### INSTRUÇÃO 1
Resuma em duas frases o trecho sobre a República de Platão.
### INSTRUÇÃO 2
De acordo com o trecho sobre a República de Platão, em que casa se passa o diálogo?

### TRECHO APRESENTADO
Toda vez que lemos ou ouvimos a palavra “República” nos remetemos ao filósofo Platão. Brilhante discípulo de Sócrates,  Platão é um dos grandes filósofos da Grécia antiga e o mais politizado deles. É pelos seus trabalhos que encontramos uma categoria que é classificada como diálogos socráticos. Como Sócrates não deixou nenhum trabalho escrito, é através de Platão que o conhecemos.

A expressão “República” é uma tradição latina para Politeia (no original grego), obra escrita por Platão possivelmente em torno de 380 a.C.,  particularmente rica em termos filosóficos, políticos e sociais. Nessa obra, está a busca de uma fórmula que garanta uma harmoniosa administração a uma cidade, mantendo-a livre da anarquia, dos interesses e disputas particulares e do caos completo. O local do diálogo é a casa de Polemarco, irmão de Lísias e Eutidemos, filho do velho Céfalo. Os principais personagens do diálogo são Sócrates; os dois irmãos de Platão, Glauco e Adimanto; Nicerato, Polemarco, Lísias, Céfalo e Trasímaco.

### Dados de origem

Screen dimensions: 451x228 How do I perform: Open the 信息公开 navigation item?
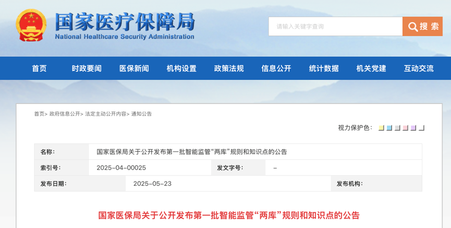(276, 68)
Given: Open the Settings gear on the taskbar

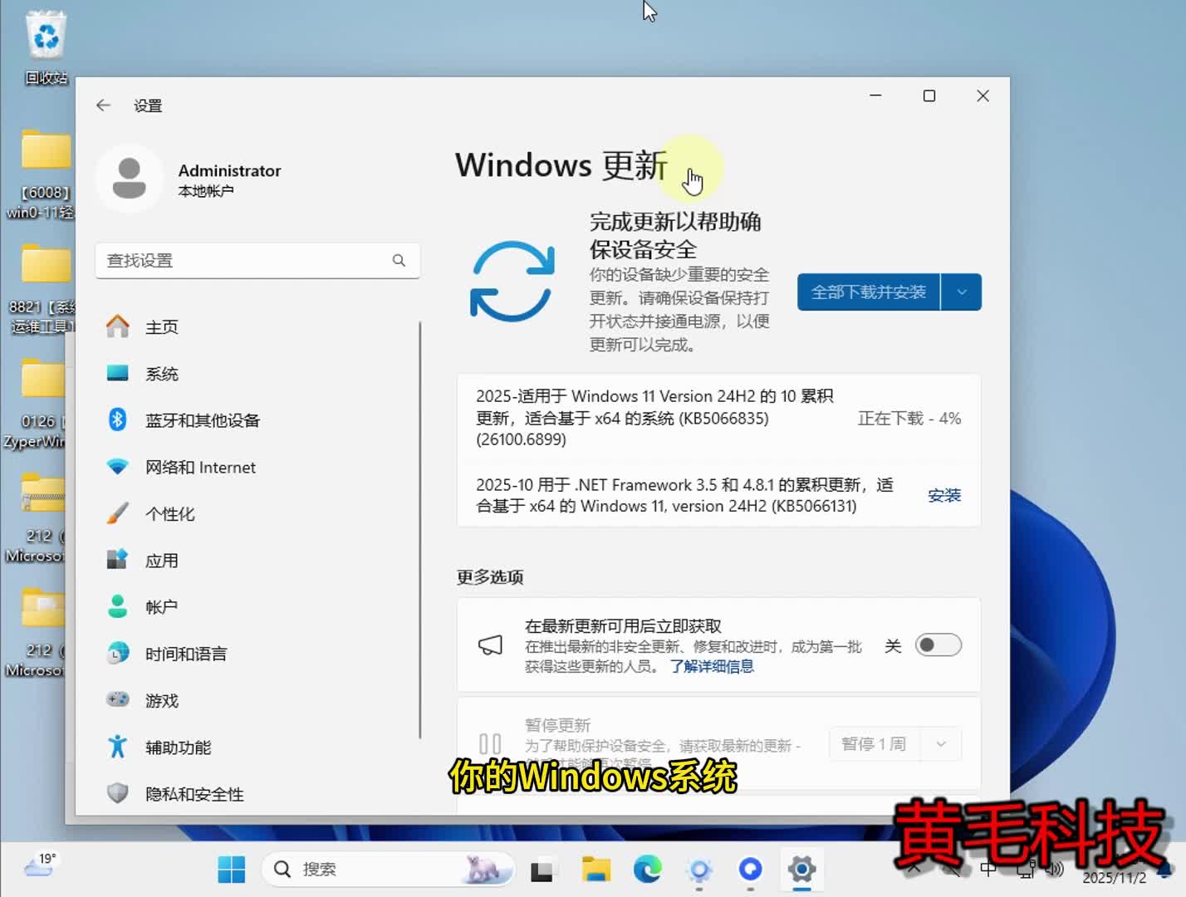Looking at the screenshot, I should 801,869.
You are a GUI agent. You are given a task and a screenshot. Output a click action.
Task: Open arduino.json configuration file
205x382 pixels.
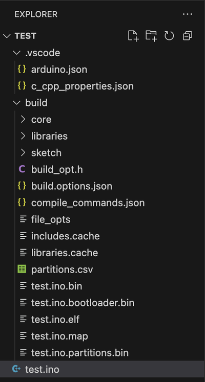pos(103,70)
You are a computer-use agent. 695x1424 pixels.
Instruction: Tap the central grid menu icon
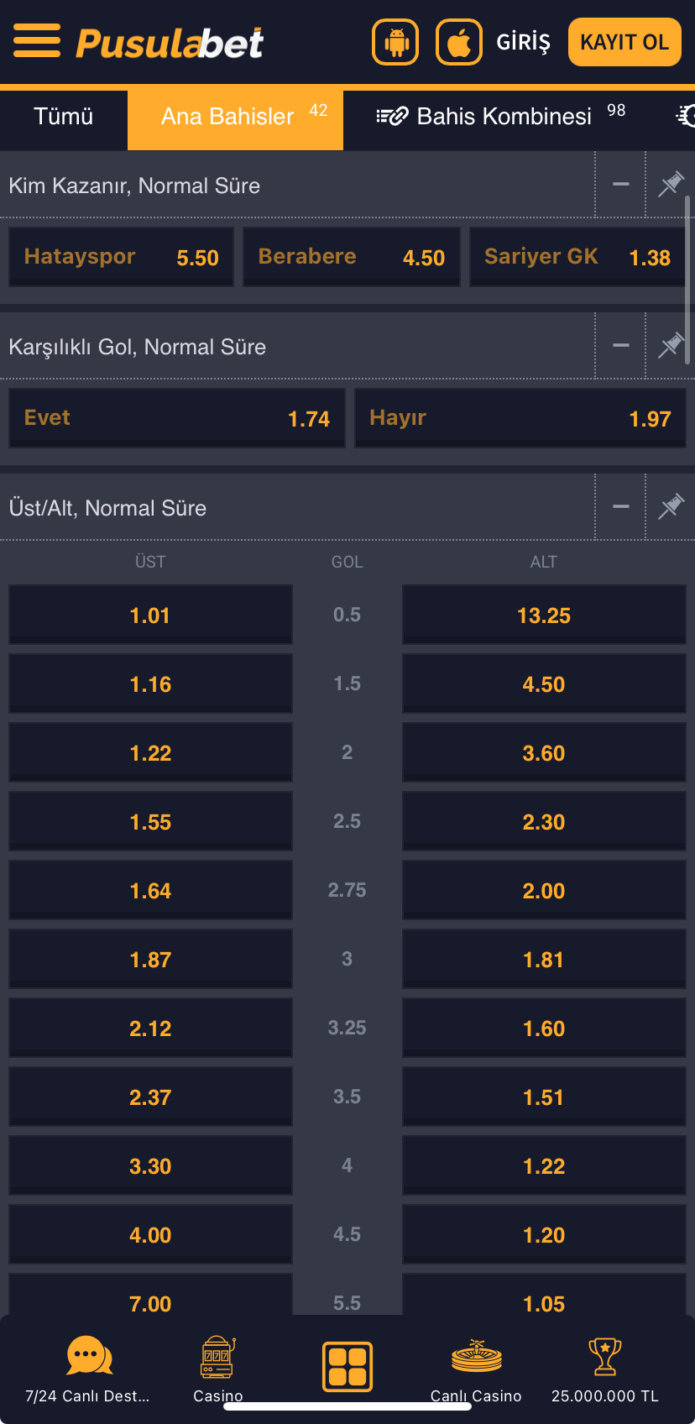pos(347,1366)
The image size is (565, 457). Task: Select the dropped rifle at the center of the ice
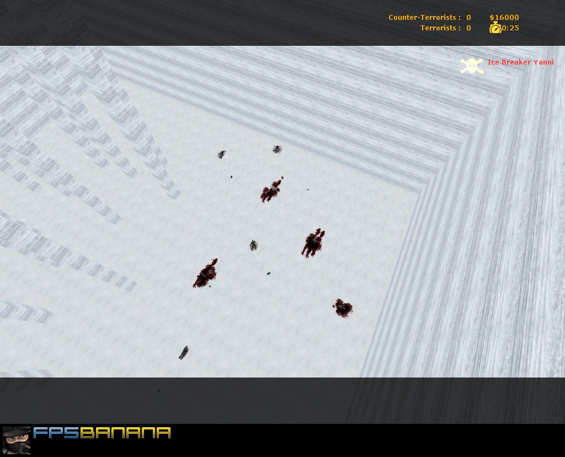(253, 245)
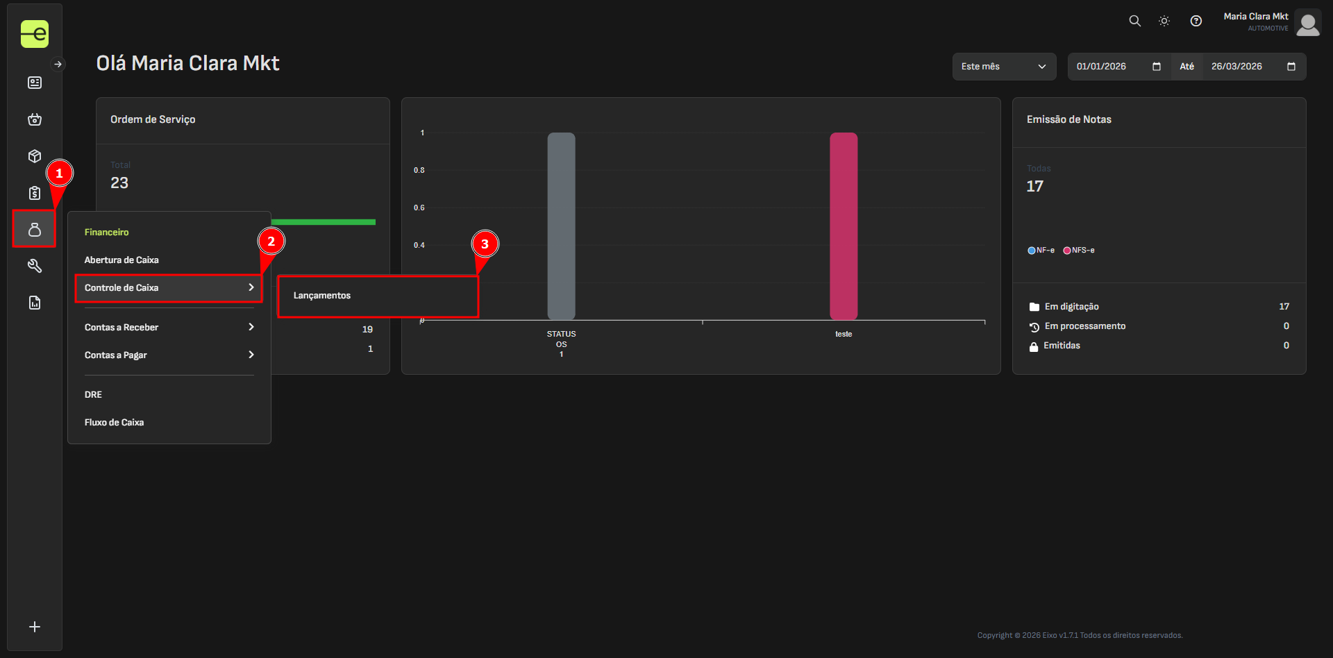Open the shopping basket sidebar icon
1333x658 pixels.
pyautogui.click(x=35, y=119)
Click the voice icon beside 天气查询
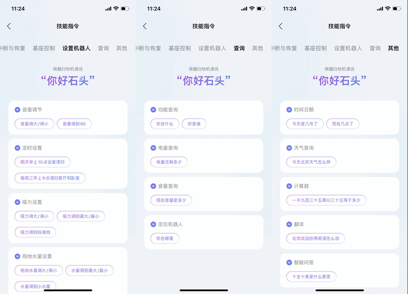Viewport: 408px width, 294px height. click(289, 148)
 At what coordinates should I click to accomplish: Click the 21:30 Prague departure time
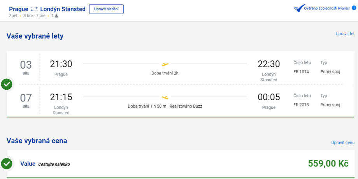(x=61, y=64)
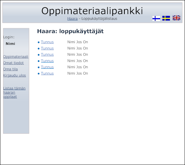This screenshot has width=185, height=165.
Task: Open the Oppimateriaali sidebar link
Action: pyautogui.click(x=16, y=57)
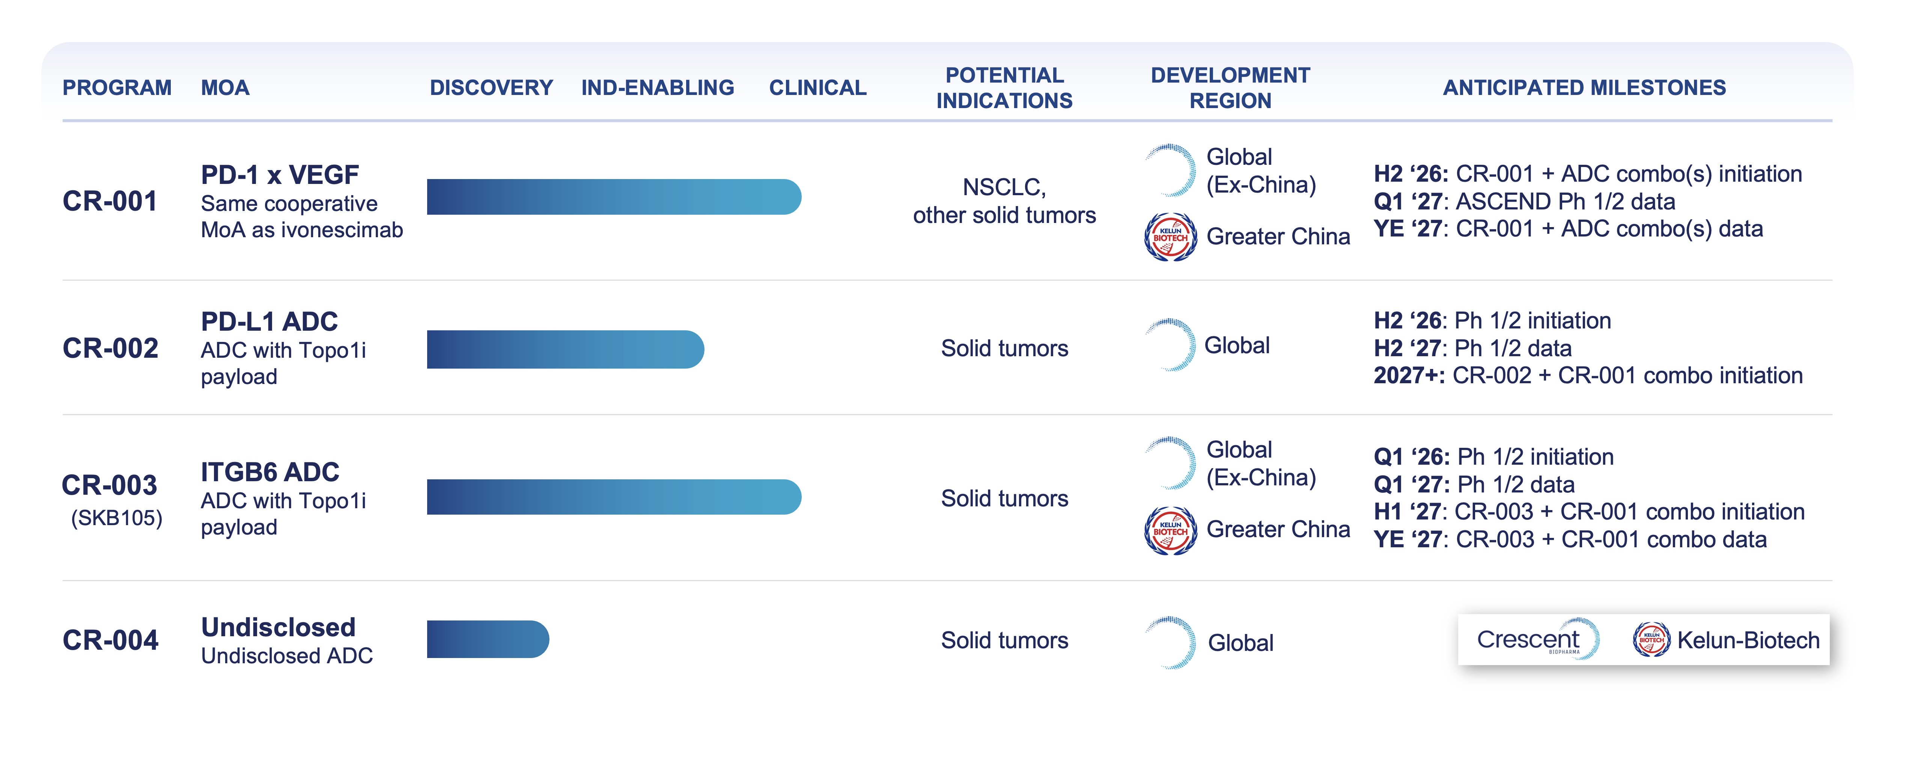Click the CR-003 progress bar

[x=613, y=497]
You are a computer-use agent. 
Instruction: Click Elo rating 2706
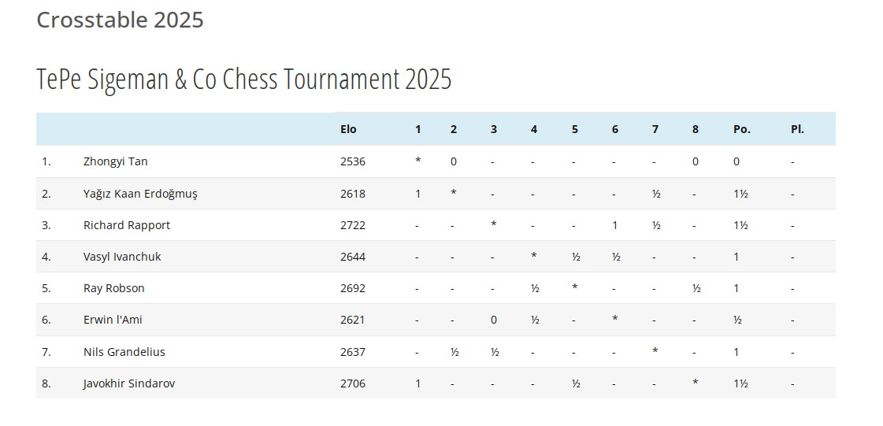(353, 383)
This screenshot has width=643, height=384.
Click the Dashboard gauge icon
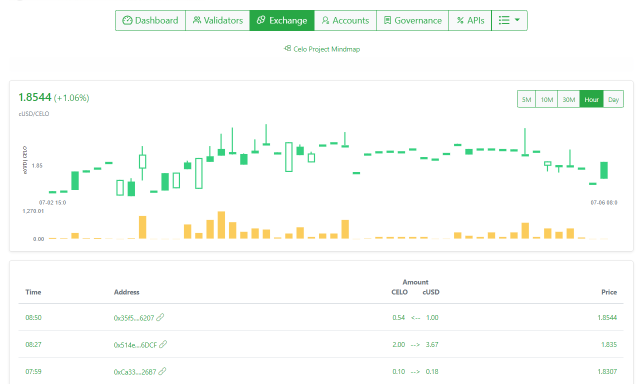point(128,21)
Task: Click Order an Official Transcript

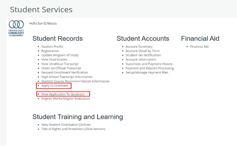Action: click(61, 68)
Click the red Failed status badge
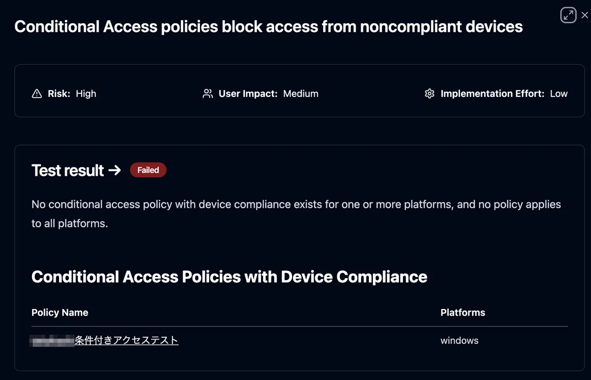The image size is (591, 380). pyautogui.click(x=148, y=170)
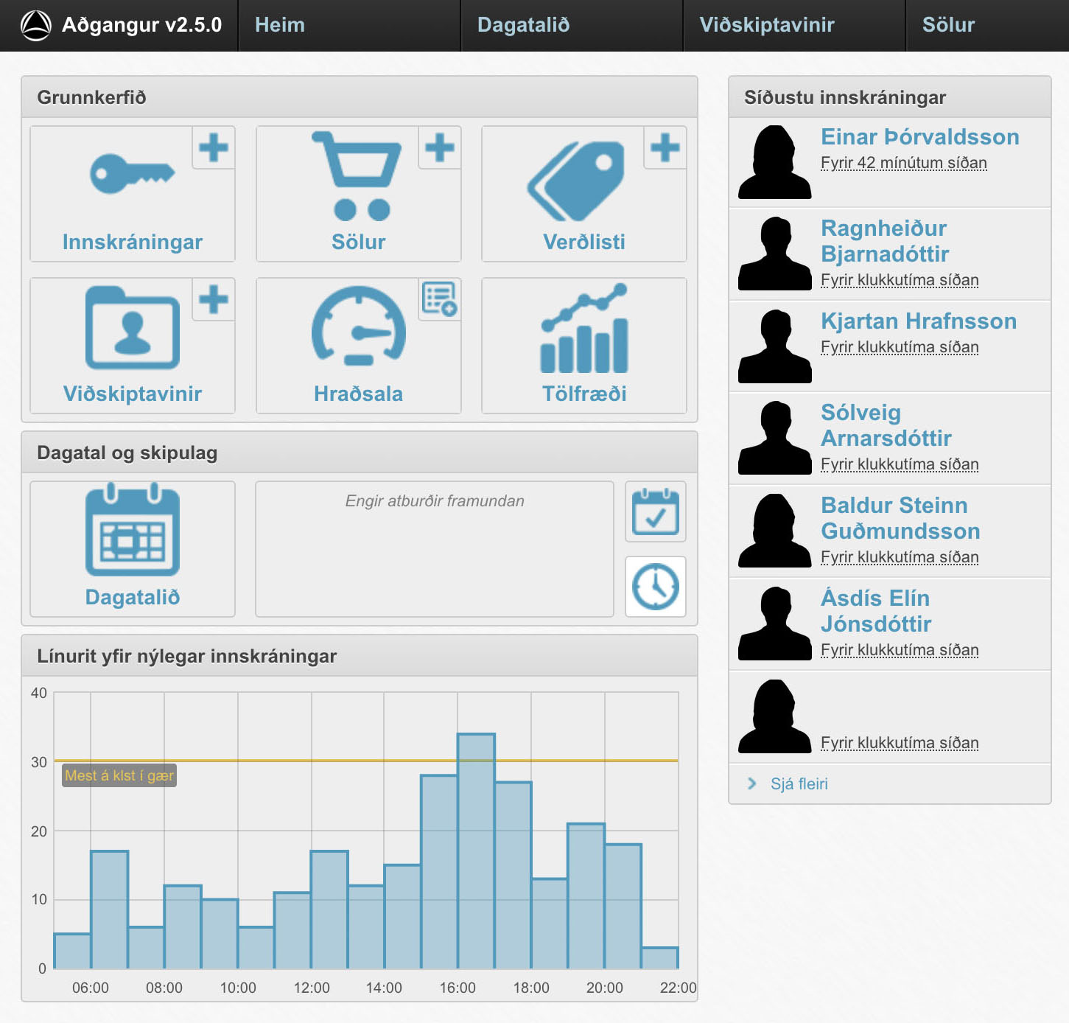The image size is (1069, 1023).
Task: Open the Viðskiptavinir folder icon
Action: (132, 328)
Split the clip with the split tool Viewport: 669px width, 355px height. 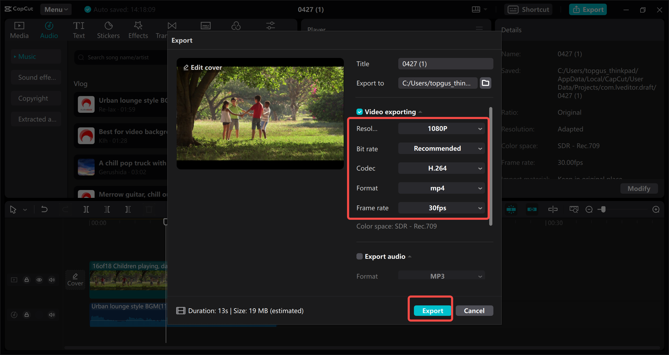click(86, 209)
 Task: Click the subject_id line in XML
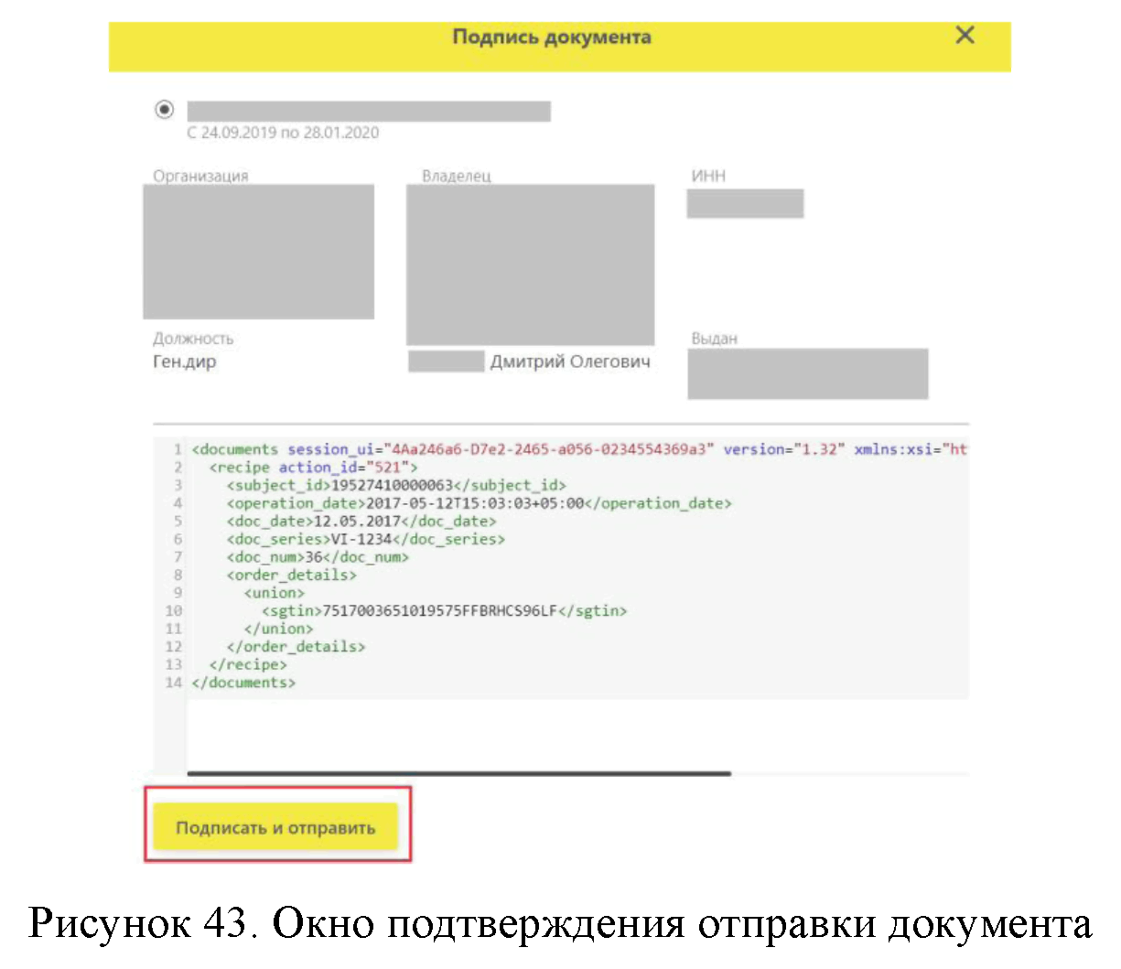coord(396,485)
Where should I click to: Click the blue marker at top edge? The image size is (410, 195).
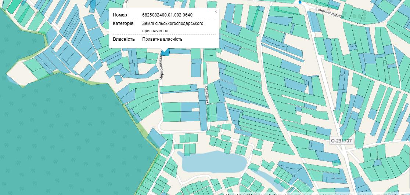tap(300, 2)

### RESPOSTA COMPLETA 1
Platão, discípulo de Sócrates e o mais politizado dos grandes filósofos da Grécia antiga, é quem nos permite conhecer Sócrates, que não deixou nenhum trabalho escrito. Sua obra República (Politeia, no original grego), escrita possivelmente por volta de 380 a.C., busca uma fórmula que garanta uma administração harmoniosa a uma cidade, livre da anarquia, das disputas particulares e do caos completo.

### RESPOSTA COMPLETA 2
Na casa de Polemarco, irmão de Lísias e Eutidemos e filho do velho Céfalo.